On the 13" i'd go with an Air because where it loses in some places it makes
up in the advantages, such as weight and portability.

These are the choices i'd look at when looking for another Mac. My
recommendation for an all rounder is the 15" pro. It's not too heavy, thick or
hard to work from. I know a few 17" owners and they have trouble opening it up
and using it in a lot of places.

------
SHOwnsYou
I went with 15" MBP. I really wouldn't trade it for anything. In the store,
the 13" looked too small and an additional 2" was trivial in price (~200?).

A lot of people swear by the MBA - I'm not convinced. Do they weigh less than
my MBP? Yes. But can I swing the extra ~3LBS of weight? Yes. MBP has
expandable ram, more screen real estate, and a disk drive -- I need Windows
for a few applications I run and occasionally for testing - I don't even know
if it would be possible to install it without the disk drive.

------
hboon
If you (1) are willing to pay a bit more and (2) can do with the 4GB RAM
limit, and (3) can work with an external monitor when you need it, get the
most expensive MBA 13" base model with an upgraded processor.
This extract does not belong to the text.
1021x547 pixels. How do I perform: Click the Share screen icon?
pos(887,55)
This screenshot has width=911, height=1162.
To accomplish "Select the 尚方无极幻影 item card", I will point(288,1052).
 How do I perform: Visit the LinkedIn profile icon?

If not, get the 3rd 15" MBP and upgrade the processor, screen to hi-res and HD
to SSD.

I just bought both recently.

------
wmf
I wouldn't give up my 15" MBP. But if you are in the market for 13", the Air +
TB display/dock looks better than the Pro.

------
pasbesoin
I recall reading that there are differences in the Thunderbolt support between
the 13" MB Pro and the 15". This may not matter to you, but if you are
planning/hoping to hook up a bunch of stuff (e.g. multiple external monitors),
have a look at this aspect before deciding.